Medium answer: no, at least not if you want to run a low-risk pipeline.

Long answer: see below for details.


The rationale

There are several reasons why you might want to do this: you're using the latest version of GATK and one of the tools has a show-stopping bug, so you'd like to use an older, pre-bug version of that tool, but still use the latest version of all the other tools; or maybe you've been using an older version of GATK and you'd like to use a new tool, but keep using the rest in the version that you've been using to process hundreds of samples already.

The problem: compatibility is not guaranteed

In many cases, when we modify one tool in the GATK, we need to make adjustments to other tools that interact either directly or indirectly with the data consumed or produced by the upgraded tool. If you mix and match tools from different versions of GATK, you risk running into compatibility issues. For example, HaplotypeCaller expects a BAM compressed by Reduce Reads to have its data annotated in a certain way.
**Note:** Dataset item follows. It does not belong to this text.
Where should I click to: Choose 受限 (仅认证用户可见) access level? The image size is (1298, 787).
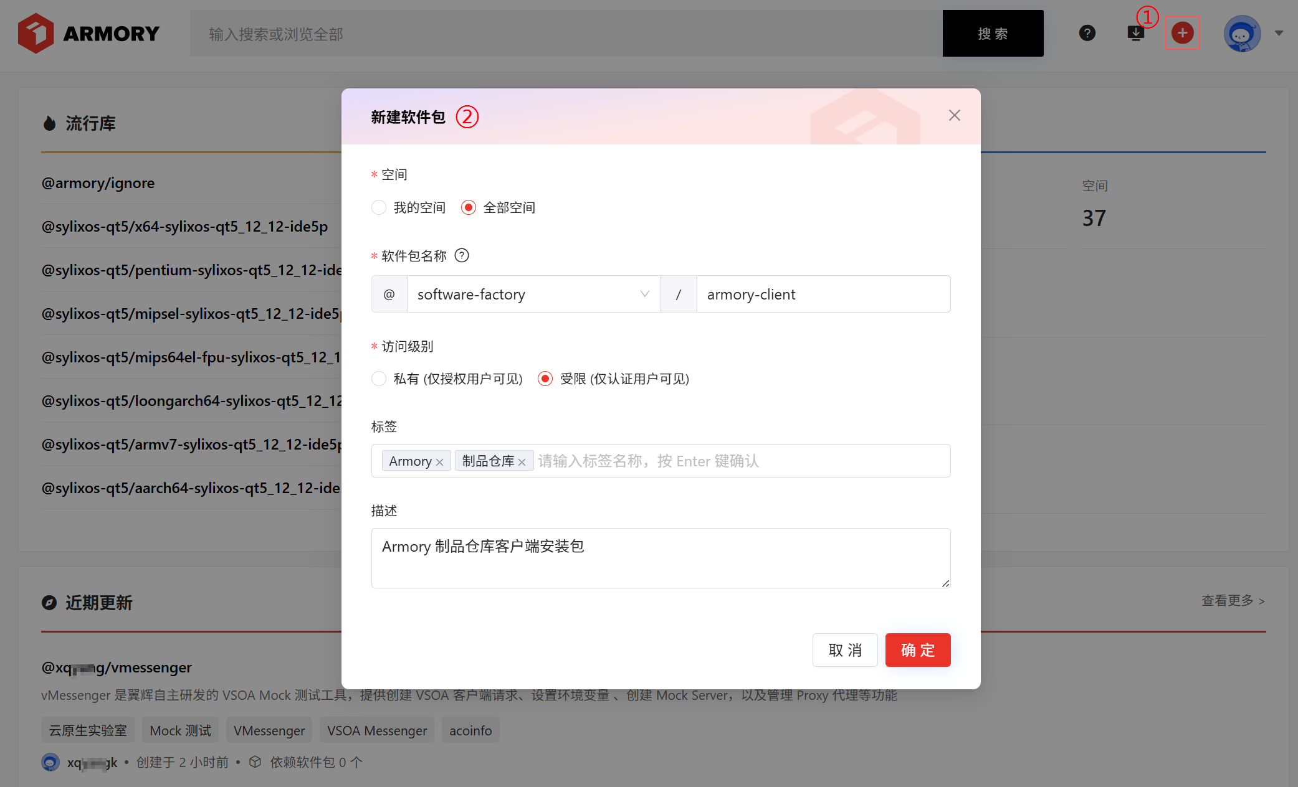tap(545, 379)
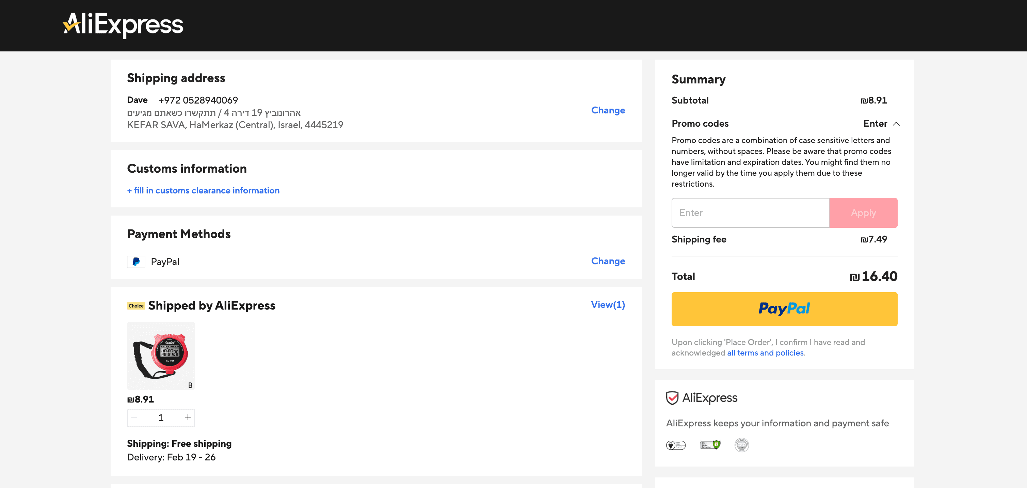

If the information is formatted differently than what the HC expects (because that's how the corresponding RR from the same version does it), it can blow up -- or worse, do the wrong thing but not tell you there's a problem.

But what if the tools/tasks are in unrelated workflows?

Would it really be so bad to use CountReads from GATK version 2.7 for a quick QC check that's not actually part of my pipeline, which uses version 2.5? Well, maaaaybe not, but we still think it's a source of error, and we do our damnedest to eliminate those.

The conclusion

You shouldn't use tools from different versions within the same workflow, that's for sure. We don't think it's worth the risks. If there's a show-stopping bug, let us know and we promise to fix it as soon as (humanly) possible. For the rest, either accept that you're stuck with the version you started your study with (we may be able to help with workarounds for known issues), or upgrade your entire workflow and start your analysis from scratch. Depending on how far along you are one of those options will be less painful to you; go with that.

The plea bargain, and a warning

If despite our dire warnings you're still going to mix and match tool versions, fine, we can't stop you. But be really careful, and check every version release notes document ever. And keep in mind that when things go wrong, we will deny you support if we think you've been reckless.